[Collected data entries]
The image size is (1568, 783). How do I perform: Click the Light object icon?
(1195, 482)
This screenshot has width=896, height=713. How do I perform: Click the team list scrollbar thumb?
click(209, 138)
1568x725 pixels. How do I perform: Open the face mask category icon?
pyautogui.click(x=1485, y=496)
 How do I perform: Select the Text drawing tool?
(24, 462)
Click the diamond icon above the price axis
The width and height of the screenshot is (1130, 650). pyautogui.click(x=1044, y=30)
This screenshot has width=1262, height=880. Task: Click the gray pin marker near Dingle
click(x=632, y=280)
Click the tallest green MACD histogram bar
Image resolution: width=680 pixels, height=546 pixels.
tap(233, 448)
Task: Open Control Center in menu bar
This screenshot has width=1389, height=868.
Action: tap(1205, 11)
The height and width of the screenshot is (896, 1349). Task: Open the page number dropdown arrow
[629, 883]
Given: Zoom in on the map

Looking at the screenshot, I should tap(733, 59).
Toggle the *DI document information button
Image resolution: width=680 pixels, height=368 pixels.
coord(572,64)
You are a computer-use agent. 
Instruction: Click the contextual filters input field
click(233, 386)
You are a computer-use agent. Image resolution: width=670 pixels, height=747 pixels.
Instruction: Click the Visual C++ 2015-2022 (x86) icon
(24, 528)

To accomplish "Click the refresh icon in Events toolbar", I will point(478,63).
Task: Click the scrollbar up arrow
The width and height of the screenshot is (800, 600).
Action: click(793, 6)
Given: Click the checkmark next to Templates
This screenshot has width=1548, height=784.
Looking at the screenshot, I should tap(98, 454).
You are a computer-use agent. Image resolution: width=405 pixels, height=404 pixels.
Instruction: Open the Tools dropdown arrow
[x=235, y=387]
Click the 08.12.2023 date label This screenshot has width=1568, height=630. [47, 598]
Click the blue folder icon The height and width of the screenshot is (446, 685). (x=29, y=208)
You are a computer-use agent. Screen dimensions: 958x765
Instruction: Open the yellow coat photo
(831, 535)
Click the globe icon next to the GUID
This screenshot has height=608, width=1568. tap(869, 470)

## EXERCISE REQUIREMENTS
Word for word, transcribe each record.

## EXERCISE ANSWER
The image size is (1568, 783). How do I perform: Click the Light object icon?
(1195, 482)
This screenshot has width=896, height=713. How do I perform: Click the team list scrollbar thumb?
click(209, 138)
1568x725 pixels. How do I perform: Open the face mask category icon?
pyautogui.click(x=1485, y=496)
 How do I perform: Select the Text drawing tool?
(24, 462)
Click the diamond icon above the price axis
The width and height of the screenshot is (1130, 650). pyautogui.click(x=1044, y=30)
This screenshot has width=1262, height=880. Task: Click the gray pin marker near Dingle
click(x=632, y=280)
Click the tallest green MACD histogram bar
Image resolution: width=680 pixels, height=546 pixels.
tap(233, 448)
Task: Open Control Center in menu bar
This screenshot has width=1389, height=868.
Action: tap(1205, 11)
The height and width of the screenshot is (896, 1349). Task: Open the page number dropdown arrow
[629, 883]
Given: Zoom in on the map

Looking at the screenshot, I should tap(733, 59).
Toggle the *DI document information button
Image resolution: width=680 pixels, height=368 pixels.
coord(572,64)
You are a computer-use agent. 
Instruction: Click the contextual filters input field
click(233, 386)
You are a computer-use agent. Image resolution: width=670 pixels, height=747 pixels.
Instruction: Click the Visual C++ 2015-2022 (x86) icon
(24, 528)

To accomplish "Click the refresh icon in Events toolbar", I will point(478,63).
Task: Click the scrollbar up arrow
The width and height of the screenshot is (800, 600).
Action: click(793, 6)
Given: Click the checkmark next to Templates
This screenshot has width=1548, height=784.
Looking at the screenshot, I should tap(98, 454).
You are a computer-use agent. Image resolution: width=405 pixels, height=404 pixels.
Instruction: Open the Tools dropdown arrow
[x=235, y=387]
Click the 08.12.2023 date label This screenshot has width=1568, height=630. [47, 598]
Click the blue folder icon The height and width of the screenshot is (446, 685). (x=29, y=208)
You are a computer-use agent. Screen dimensions: 958x765
Instruction: Open the yellow coat photo
(831, 535)
Click the globe icon next to the GUID
This screenshot has height=608, width=1568. tap(869, 470)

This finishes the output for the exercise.